LABORATORY INFORMATION
Please find up to date information at www.assayfinder.com regarding individual providers of drug level monitoring tests. Click on the provider to discover contact details. Turnaround time varies depending on the test and whether it is run locally or sent to an external lab. By contacting laboratories in advance, turnaround time can significantly be reduced.
Sample Type: Serum.
Volume Required: Please note that rifampicin binds to glass and plastics and therefore there may be a significant loss of drug if a small volume of serum is dispatched in a relatively large container. Please try and fill the container to 2/3 -3/4 its capacity).

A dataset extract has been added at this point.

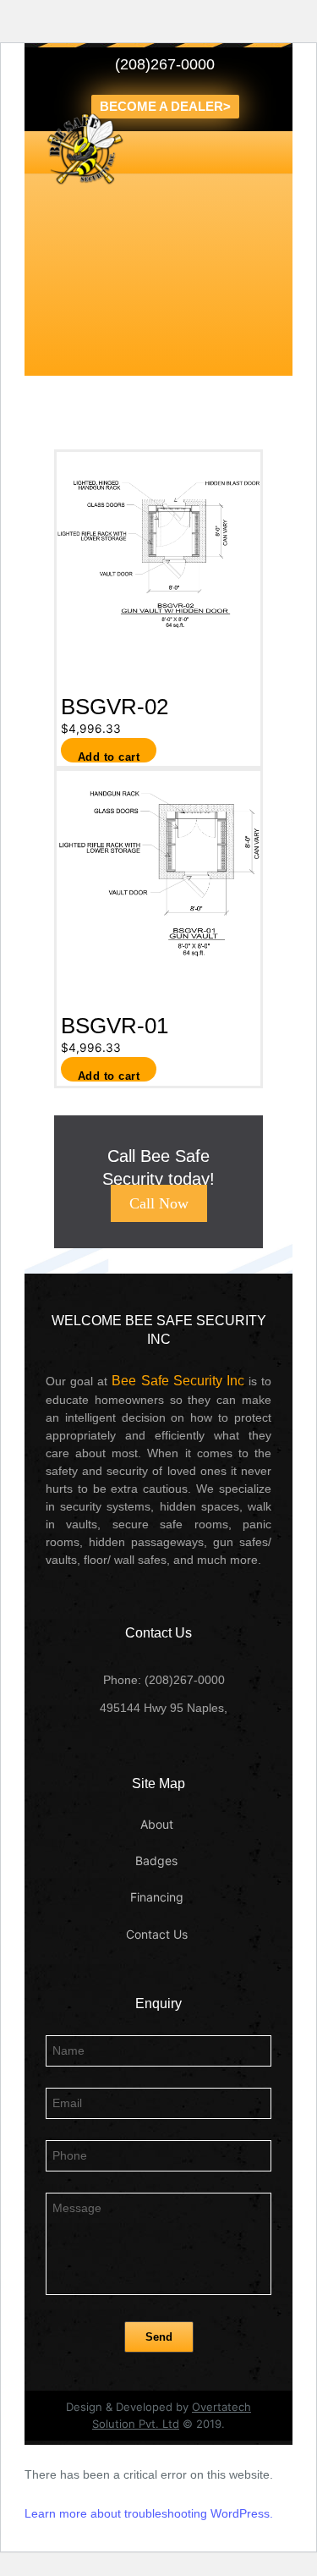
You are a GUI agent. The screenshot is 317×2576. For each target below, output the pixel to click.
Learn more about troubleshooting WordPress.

Sample Container: Plain glass or plastic (non SST).
Container Type: Any.
Availability: Office Hours.
Turnaround Time: Telephoned same day if received 9am-3pm Mon-Fri if advanced warning given. Written confirmation report will be sent by 1st Class post.
The sample must be heat-treated before dispatch if HIV positive.
Please telephone at least one day in advance of the sample.